Darktrace reported a new Chaos malware variant compromising misconfigured Linux cloud servers after observing an intrusion through its CloudyPots honeypot network. In the incident, attackers abused an exposed Apache Hadoop application-creation or resource-manager endpoint to achieve remote command execution, then downloaded a 64-bit Linux ELF payload from pan.tenire[.]com, changed its permissions, executed it, and removed it from disk. The activity marks an expansion for the Go-based malware family, which had previously been associated mainly with routers, edge devices, DDoS operations, cryptomining, SSH brute-forcing, and exploitation of known vulnerabilities.
The updated sample retained persistence and multi-protocol DDoS functionality while adding a SOCKS5 proxy capability that could relay attacker traffic and support internal network pivoting.

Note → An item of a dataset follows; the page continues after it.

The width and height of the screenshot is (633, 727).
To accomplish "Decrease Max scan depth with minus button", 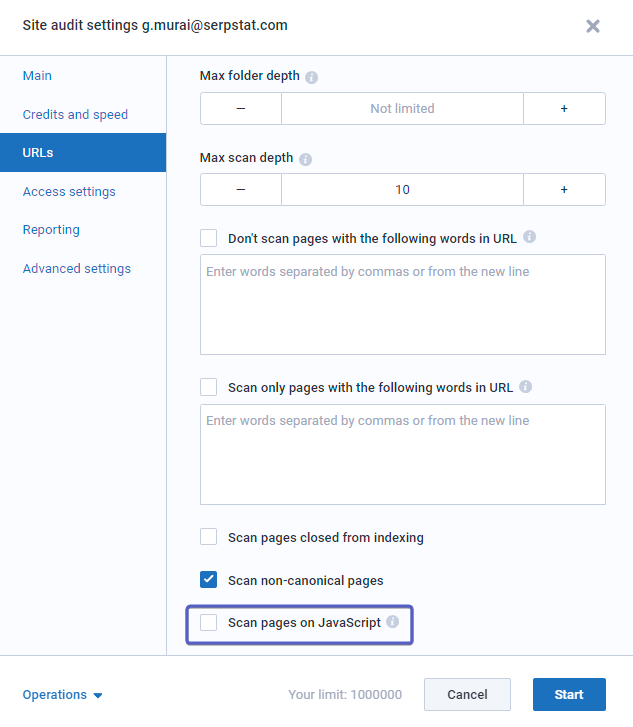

Darktrace said some older spreading and exploitation features appear to have been removed, suggesting a shift toward proxy-enabled botnet operations rather than broader self-propagation. The malware used gmserver.osfc[.]org[.]cn to resolve command-and-control infrastructure and communicated over port 65111; researchers also noted Chinese-language strings, zh-CN locale indicators, and infrastructure overlap with a ValleyRAT campaign, although they said any attribution to a Chinese threat actor remains circumstantial.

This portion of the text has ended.